Current Assets

EX-10.2.2 6 y84407exv10w2w2.htm EX-10.2.2 exv10w2w2
Exhibit 10.2.2
     
 
  [***] TEXT OMITTED AND FILED SEPARATELY WITH
 
  THE SECURITIES AND EXCHANGE COMMISSION
 
  PURSUANT TO A REQUEST FOR CONFIDENTIAL
 
  TREATMENT
GLG PARTNERS, INC.
     
 
  March 17, 2010
To: Alejandro San Miguel
Re: Amendments to Restricted Stock Award
          Reference is made to your Restricted Stock Award Agreement with GLG Partners, Inc. (“GPI”), dated as of November 5, 2007, as amended (the “Restricted Stock Agreement”), pursuant to which GPI granted you an award of 253,631 restricted shares of common stock of GPI under Sub-Plan A of GPI’s 2007 Long-Term Incentive Plan (the “2007 LTIP”), subject to certain limitations, and vesting and forfeiture provisions.
          You and GPI hereby agree to amend your Restricted Stock Agreement as follows:
  1.   Paragraph 1 (Definitions) of the Restricted Stock Agreement is hereby amended by inserting in alphabetical order new definitions to read as follows:
     “‘Breach of Covenants’ means the failure to observe any or all of the Continuing Obligations.
     “‘Continuing Obligations’ means your continuing obligations to the Company or a Subsidiary under the Employment Agreement or any other applicable employment, separation, withdrawal or other agreement with the Company or a Subsidiary.

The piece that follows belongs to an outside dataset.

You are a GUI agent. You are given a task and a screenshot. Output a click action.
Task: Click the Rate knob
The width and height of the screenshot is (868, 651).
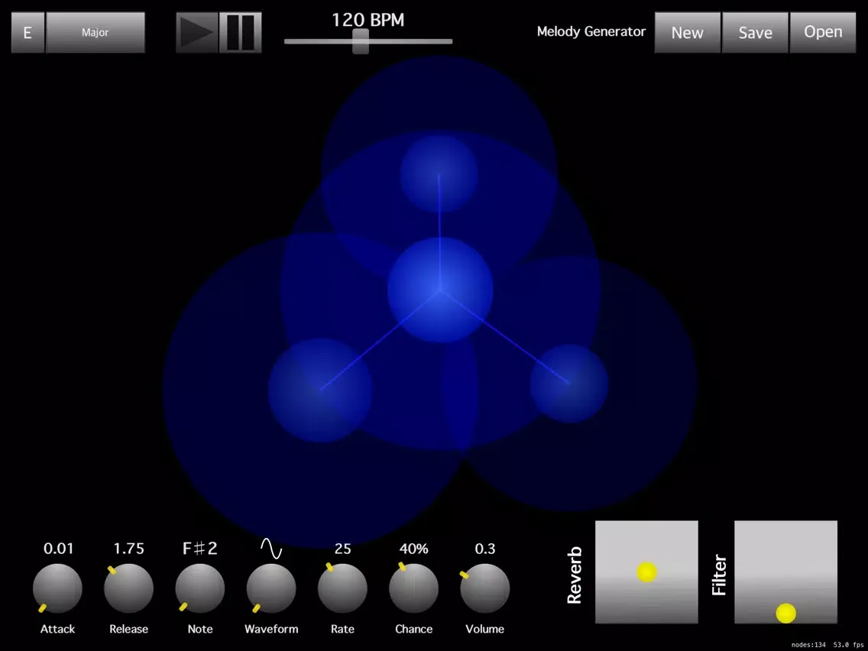tap(342, 588)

     “‘Employment Agreement’ means that certain Amended and Restated Employment Agreement between you and the Company dated as of March 17, 2010, as amended from time to time.”

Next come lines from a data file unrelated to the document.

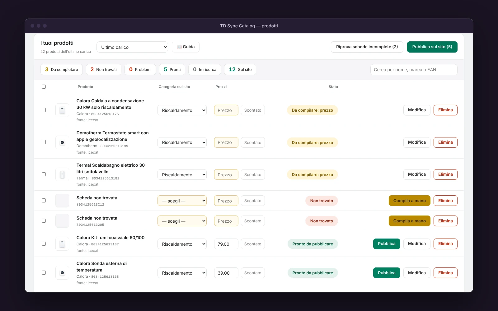
Task: Open the Guida help book button
Action: coord(186,47)
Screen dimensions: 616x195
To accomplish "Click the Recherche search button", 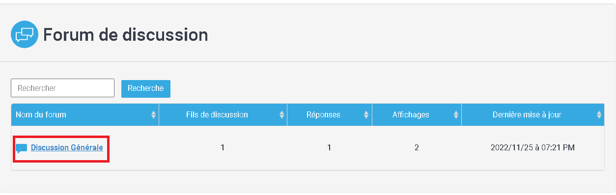I will 146,88.
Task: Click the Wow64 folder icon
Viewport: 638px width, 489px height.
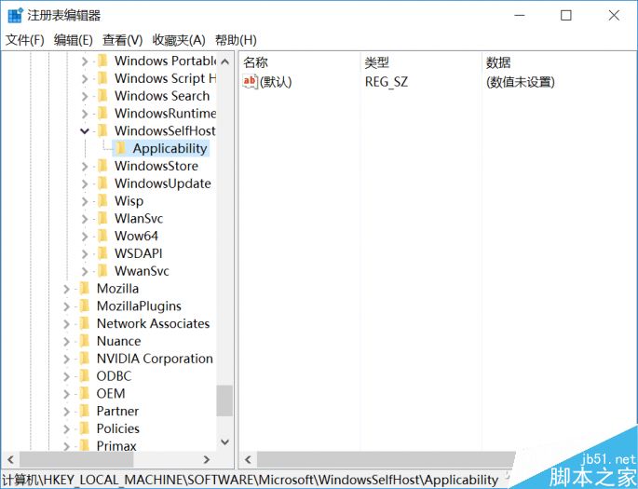Action: pos(102,236)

  2.   Section (iv) of the definition of “Cause” in Paragraph 1(b) of the Restricted Stock Agreement is hereby amended to replace the reference to “the Financial Services Authority’s Principles for Business” with “the Financial Services Authority’s Principles for Approved Persons”.
 
  3.   Paragraph 2 of the Restricted Stock Agreement is hereby amended and restated in its entirety as follows:

 


 

    “2. Earning of Restricted Stock
     (a) You shall be deemed to have earned the Restricted Stock subject to this Restricted Stock Agreement as follows; provided, that unearned Restricted Stock may be forfeited in accordance with paragraph 7:
     Group A Restricted Stock
    25% on the first anniversary of the Grant Date (the “First Vesting Date”) subject to satisfaction of the performance criteria applicable to the First Vesting Date set forth in Schedule A;
 
    25% on the second anniversary of the Grant Date (the “Second Vesting Date”) subject to satisfaction of the performance criteria applicable to the Second Vesting Date set forth in Schedule A; and
 
    50% on November 2, 2010 (the “Final Vesting Date”) subject to satisfaction of the performance criteria applicable to the Final Vesting Date set forth in Schedule A.

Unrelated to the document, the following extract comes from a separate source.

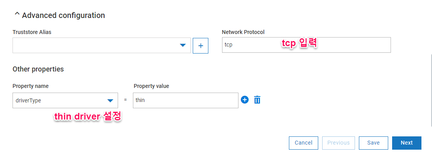Click the Network Protocol input field
The height and width of the screenshot is (161, 432).
pyautogui.click(x=306, y=45)
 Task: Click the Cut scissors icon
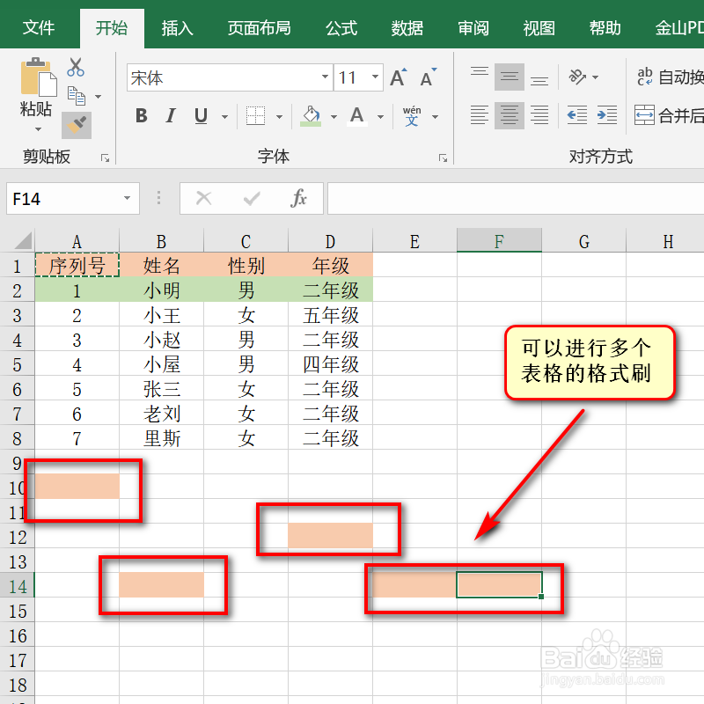click(x=75, y=67)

     Group B Restricted Stock
    25% on the Second Vesting Date subject to satisfaction of the performance criteria applicable to the Second Vesting Date set forth in Schedule A; and
 
    75% on the Final Vesting Date subject to satisfaction of the performance criteria applicable to the Final Vesting Date set forth in Schedule A.
     Group C Restricted Stock
    100% on Final Vesting Date subject to satisfaction of the performance criteria applicable to the Final Vesting Date set forth in Schedule A.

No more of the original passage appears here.